*Written exercise A*: In the interview, what three things does the answer say regulation has been designed to do over time?
*Written exercise B*: How would you render this sentence from the interview in Spanish: "I think there will always be another company, another set of innovators, another set of innovation that's going to capture the fancy of us as users."

Q: How would you react if I say that while Google is a lot bigger and more comprehensive in terms of the services it offers and how it touches its consumers, Facebook has captured mind space in the past couple of years. Would you agree that for a company which is not competing with you at all the various different things you do, that it’s capturing share of mind a lot more?
A: I think there will always be another company, another set of innovators, another set of innovation that’s going to capture the fancy of us as users. We all like change, we all like different things at different points in time, but that’s not where we spend out time focusing. Our focus is can we keep users excited about our products because the biggest failure can be if users don’t see value in your product and they leave.
So we are seeing from all of our products and all of our users is that users are happy with a lot of the products we have to offer. On the back of it, to keep the innovation engine alive, you have to make sure you are generating tremendous amounts of capability for investment. So our business side of thing is doing well. We did upwards of USD 8 billion of incremental revenues last year and that’s still larger than what many of the names you are thinking are going to do.
But are we concerned that there are other things that are out in the market? Yes, we are. But we are not thinking about it from a competitive position, we are thinking about it how can we keep creating great products and keep their belief in Google as an innovation business, as something that if we come out of the product you should try it because it’s probably cool and solves the problem.
Q: Let’s shift from what is happening in Google to what is happening outside Google and that is the intense efforts to regulate the online world whether it’s in the USA, whether its conversations here in India. There is CISPA which a company like yours is supporting. What are the conversations around regulation of the internet?
A: I like the way you characterize it and what you have articulated is the challenge. The challenge is that we are moving into a connected world where I wouldn’t say the rules are being broken but it is creating new platforms and new conversations mush faster. So things happen much faster. Its just the dissemination of information has become so much faster that it changes the entire social contract. So that is the more fundamental shift we are dealing with generally a society and regulation over a time has been designed to create a level playing field, create equality, create a whole bunch of good things for society.
Now what we are trying to do is we are trying to see how the old model of regulation applies to this new world and therein fundamentally lies a bit of a challenge. Maybe some of the old models are not going to apply in the future to the new world because its hard to implement the old model in the new world; maybe the new world has a new model and that kind of thinking is happening in different parts of the world. Some people are coming up with more innovative ways of dealing with these issues, some people are relying on trying to apply old models towards new issues.

*Listed entries*:
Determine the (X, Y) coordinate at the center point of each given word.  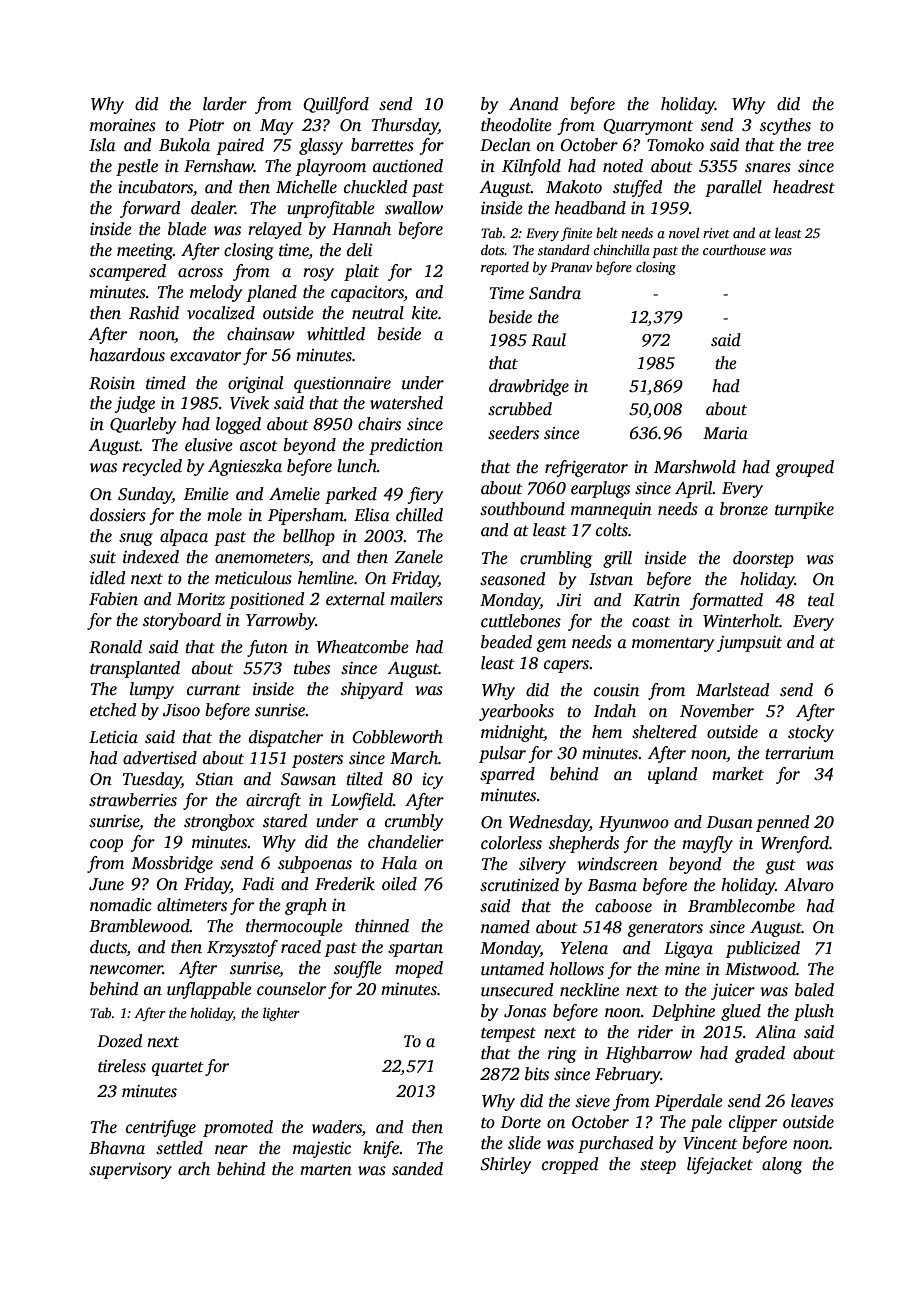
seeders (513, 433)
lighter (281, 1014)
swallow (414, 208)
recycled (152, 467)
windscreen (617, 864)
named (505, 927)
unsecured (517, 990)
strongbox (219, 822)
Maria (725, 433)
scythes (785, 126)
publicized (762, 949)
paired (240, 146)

==

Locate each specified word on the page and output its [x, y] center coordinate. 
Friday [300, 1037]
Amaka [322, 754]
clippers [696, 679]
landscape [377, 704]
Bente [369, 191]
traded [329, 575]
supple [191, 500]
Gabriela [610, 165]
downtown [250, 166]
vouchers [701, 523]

*Written solution A*:
- Create a level playing field
- Create equality
- Create a whole bunch of good things for society

*Written solution B*: Creo que siempre habrá otra empresa, otro grupo de innovadores, otro conjunto de innovaciones que va a captar nuestro interés como usuarios.